People | 16.12.2022
Kinder & Kompliz*innen

Der Bauernhof ist ein Juwel mit Arkaden aus dem Jahr 1830. Da war sie sich schnell sicher, ihn retten zu wollen. Selbst als durch eine schlechte Drainagierung mehrere Meter Mauer in den Graben rutschten und das Dach so schief hing, dass der Tischler später sagte: „Wenn ich du gewesen wäre, wäre ich gegangen. Weit, weit weg.“ Ulrike Truger blieb. Alleinerziehend, mit ihren damals jugendlichen Töchtern. Beim 70er-Jahre-Wirtshaus daneben überlegte sie lang, was damit geschehen soll, als sie es vor elf Jahren dazukaufte. Jetzt fehlt nicht mehr viel, dann wird sie dort die Pforten zu einer Dauerpräsentation ihres Schaffens, zu einer Art Museum, öffnen und auch die Menschen, die die Künstlerin kennen, werden über die geballte schöpferische Kraft staunen.

Erfasste Daten:
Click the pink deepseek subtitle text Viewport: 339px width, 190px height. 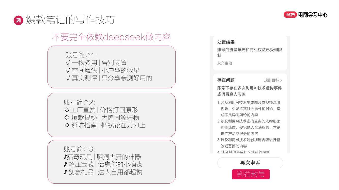[111, 37]
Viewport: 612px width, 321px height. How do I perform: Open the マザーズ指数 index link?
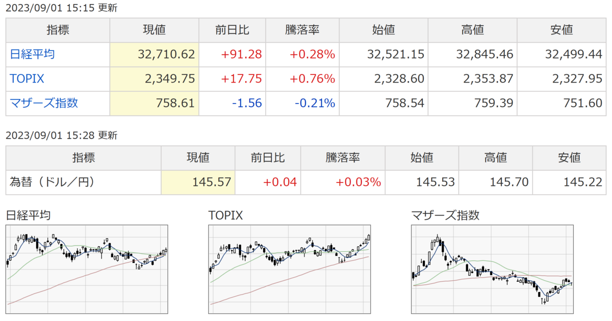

Zu erledigende Aufgabe: Gib aus dem Lesetext den Abschnitt wortgetreu aus, der mit „People | 16.12.2022“ anfängt und sich bis „schöpferische Kraft staunen.“ fortsetzt. Die Zeilen oben sind eigenständiges Material und haben mit dem Lesetext nichts zu tun.

Antwort zur Aufgabe:
People | 16.12.2022
Kinder & Kompliz*innen

Der Bauernhof ist ein Juwel mit Arkaden aus dem Jahr 1830. Da war sie sich schnell sicher, ihn retten zu wollen. Selbst als durch eine schlechte Drainagierung mehrere Meter Mauer in den Graben rutschten und das Dach so schief hing, dass der Tischler später sagte: „Wenn ich du gewesen wäre, wäre ich gegangen. Weit, weit weg.“ Ulrike Truger blieb. Alleinerziehend, mit ihren damals jugendlichen Töchtern. Beim 70er-Jahre-Wirtshaus daneben überlegte sie lang, was damit geschehen soll, als sie es vor elf Jahren dazukaufte. Jetzt fehlt nicht mehr viel, dann wird sie dort die Pforten zu einer Dauerpräsentation ihres Schaffens, zu einer Art Museum, öffnen und auch die Menschen, die die Künstlerin kennen, werden über die geballte schöpferische Kraft staunen.